Ophthalmology and Optometry Coding Alert

Reader Question:

E/M Visit

Question: When an evaluation and management (E/M) visit and an ophthalmoscopy are performed on the same day, should I attach a modifier for both to get paid? What would be the best modifier?

Rebecca Alvarez
Retina Specialists, Corpus Christi, Texas

Answer: In regards to the Medicare program, testing services such as 92225 (ophthalmoscopy, extended, with retinal drawing [e.g., for retinal detachment, melanoma], with interpretation and report; initial) or 92226 (ophthalmoscopy, extended, with retinal drawing [e.g., for retinal detachment, melanoma], with interpretation and report; subsequent) are billable in addition to office visits and do not ever require a modifier to be billed on the same day. Even during a postoperative period, testing services are always paid separately and are not considered to be part of the global surgical package. If performing 92225 or 92226 on both eyes on the same day, your carrier will require that you attach the -50 modifier (bilateral procedure) to indicate that the service was performed on both eyes.
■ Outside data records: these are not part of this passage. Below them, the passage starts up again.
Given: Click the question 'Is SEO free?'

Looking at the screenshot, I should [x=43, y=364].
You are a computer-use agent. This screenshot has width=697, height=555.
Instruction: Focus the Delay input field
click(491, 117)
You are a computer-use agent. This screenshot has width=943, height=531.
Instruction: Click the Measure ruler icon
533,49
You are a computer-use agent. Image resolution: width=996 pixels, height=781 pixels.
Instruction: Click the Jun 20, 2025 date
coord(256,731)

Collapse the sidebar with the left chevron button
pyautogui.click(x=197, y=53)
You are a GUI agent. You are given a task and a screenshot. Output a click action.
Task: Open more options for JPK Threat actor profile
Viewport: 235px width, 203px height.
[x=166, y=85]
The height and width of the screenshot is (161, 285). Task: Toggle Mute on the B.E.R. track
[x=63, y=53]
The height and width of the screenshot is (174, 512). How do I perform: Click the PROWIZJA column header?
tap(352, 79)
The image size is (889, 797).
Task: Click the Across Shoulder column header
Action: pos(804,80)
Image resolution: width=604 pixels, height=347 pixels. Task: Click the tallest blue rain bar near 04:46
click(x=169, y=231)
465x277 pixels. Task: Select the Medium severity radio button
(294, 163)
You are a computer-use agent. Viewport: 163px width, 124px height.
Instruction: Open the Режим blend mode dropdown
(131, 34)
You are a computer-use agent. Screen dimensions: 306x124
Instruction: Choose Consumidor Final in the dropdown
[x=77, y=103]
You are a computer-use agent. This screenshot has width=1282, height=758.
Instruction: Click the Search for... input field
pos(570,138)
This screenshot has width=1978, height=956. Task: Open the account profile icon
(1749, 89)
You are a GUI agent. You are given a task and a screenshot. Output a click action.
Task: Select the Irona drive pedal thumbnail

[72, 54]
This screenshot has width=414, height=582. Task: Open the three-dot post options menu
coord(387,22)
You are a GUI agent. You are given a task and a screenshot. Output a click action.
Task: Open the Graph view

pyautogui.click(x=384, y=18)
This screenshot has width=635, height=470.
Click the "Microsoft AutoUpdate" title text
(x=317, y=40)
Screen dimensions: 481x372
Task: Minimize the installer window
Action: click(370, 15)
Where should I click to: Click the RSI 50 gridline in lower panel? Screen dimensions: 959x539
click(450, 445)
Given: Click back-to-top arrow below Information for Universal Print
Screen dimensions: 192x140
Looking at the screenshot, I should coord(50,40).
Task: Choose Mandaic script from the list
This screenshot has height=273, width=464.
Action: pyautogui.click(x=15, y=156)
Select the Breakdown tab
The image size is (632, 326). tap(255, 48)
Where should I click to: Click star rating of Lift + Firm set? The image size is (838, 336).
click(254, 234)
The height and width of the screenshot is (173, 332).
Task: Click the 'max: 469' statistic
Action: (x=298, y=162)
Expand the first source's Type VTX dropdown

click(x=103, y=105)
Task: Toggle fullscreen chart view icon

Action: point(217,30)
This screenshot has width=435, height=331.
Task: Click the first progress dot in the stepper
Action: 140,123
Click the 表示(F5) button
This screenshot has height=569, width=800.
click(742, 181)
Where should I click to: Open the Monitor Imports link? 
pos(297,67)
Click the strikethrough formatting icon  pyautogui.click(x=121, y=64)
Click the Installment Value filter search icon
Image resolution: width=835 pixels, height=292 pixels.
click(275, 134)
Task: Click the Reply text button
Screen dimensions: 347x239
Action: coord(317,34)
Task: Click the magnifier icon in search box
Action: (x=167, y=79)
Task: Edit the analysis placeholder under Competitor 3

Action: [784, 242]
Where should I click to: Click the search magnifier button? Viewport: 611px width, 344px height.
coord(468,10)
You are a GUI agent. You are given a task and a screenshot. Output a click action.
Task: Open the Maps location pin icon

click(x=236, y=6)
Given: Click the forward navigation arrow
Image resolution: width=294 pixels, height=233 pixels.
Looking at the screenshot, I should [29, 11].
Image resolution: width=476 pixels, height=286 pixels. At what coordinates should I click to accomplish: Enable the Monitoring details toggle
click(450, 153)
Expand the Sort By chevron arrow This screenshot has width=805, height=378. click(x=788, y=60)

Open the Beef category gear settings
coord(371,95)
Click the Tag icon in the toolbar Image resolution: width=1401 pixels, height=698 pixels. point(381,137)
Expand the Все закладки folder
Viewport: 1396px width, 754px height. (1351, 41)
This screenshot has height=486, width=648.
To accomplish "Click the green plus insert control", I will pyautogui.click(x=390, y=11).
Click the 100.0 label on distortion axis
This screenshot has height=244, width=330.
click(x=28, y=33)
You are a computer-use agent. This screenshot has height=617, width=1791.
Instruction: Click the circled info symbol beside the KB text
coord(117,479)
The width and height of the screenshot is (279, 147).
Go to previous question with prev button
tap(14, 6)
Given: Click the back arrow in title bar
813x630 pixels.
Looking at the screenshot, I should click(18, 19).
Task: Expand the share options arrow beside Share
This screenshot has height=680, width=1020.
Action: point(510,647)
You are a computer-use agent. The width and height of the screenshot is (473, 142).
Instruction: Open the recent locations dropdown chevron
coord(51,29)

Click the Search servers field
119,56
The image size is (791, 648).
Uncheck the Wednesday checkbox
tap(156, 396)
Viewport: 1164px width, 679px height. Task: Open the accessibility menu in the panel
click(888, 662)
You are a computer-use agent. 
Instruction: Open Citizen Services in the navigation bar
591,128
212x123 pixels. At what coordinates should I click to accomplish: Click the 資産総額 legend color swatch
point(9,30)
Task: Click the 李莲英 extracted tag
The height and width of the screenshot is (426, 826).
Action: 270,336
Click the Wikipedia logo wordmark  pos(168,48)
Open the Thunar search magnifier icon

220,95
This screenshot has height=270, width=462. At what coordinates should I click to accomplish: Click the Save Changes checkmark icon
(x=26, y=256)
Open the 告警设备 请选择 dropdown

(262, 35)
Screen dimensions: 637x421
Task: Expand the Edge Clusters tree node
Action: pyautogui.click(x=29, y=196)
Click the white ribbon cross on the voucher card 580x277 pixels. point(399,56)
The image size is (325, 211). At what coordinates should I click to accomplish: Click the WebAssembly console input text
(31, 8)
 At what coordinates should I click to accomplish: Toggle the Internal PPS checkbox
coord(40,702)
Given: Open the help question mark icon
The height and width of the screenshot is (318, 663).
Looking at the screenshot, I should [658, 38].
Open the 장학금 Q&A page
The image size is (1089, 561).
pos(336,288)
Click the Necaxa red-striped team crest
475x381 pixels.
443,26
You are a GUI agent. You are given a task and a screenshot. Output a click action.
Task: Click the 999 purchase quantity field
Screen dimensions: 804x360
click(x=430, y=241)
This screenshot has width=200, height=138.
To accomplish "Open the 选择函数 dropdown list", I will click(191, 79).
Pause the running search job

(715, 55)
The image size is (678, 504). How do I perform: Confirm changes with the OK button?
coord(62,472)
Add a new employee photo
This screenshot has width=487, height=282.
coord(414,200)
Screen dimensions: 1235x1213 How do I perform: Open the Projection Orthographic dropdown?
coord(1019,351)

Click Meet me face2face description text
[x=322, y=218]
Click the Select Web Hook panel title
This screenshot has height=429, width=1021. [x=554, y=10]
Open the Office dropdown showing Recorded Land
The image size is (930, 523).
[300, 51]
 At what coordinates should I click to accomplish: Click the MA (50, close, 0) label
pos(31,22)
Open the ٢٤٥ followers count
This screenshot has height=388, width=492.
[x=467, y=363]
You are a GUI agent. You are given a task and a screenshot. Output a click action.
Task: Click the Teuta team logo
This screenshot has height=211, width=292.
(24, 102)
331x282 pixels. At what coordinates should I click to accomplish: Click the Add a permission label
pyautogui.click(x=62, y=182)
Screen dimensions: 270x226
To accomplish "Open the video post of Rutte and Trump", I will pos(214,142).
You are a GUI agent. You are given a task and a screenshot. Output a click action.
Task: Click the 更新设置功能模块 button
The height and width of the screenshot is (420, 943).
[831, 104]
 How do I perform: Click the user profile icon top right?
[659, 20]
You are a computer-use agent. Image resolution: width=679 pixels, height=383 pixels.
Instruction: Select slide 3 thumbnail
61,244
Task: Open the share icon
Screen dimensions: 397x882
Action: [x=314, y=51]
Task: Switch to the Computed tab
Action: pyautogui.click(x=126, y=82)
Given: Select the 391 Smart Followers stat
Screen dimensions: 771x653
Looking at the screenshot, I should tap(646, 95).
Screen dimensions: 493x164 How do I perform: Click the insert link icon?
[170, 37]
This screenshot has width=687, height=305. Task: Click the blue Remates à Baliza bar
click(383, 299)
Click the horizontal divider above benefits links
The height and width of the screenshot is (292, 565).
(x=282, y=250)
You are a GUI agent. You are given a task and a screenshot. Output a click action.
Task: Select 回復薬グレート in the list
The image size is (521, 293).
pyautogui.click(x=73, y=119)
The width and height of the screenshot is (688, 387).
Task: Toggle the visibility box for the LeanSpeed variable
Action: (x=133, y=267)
When dealing with insurance companies other than Medicare, you may find that they often pay only for the office visit and instruct you that other services performed on that day are included in the payment for the visit. In that instance, if you are a contracted provider with the insurance company, you are obligated to adjust off the services. The only solution to this problem is to challenge the insurance company by illustrating that CPT recognizes the services with their own CPT codes and descriptions and that if they are processing a claim using CPT, they should recognize the separate services. The problem is that sometimes, this can be a long process. Many practices choose instead to use a higher level office visit code and include the additional services, such as extended ophthalmoscopy.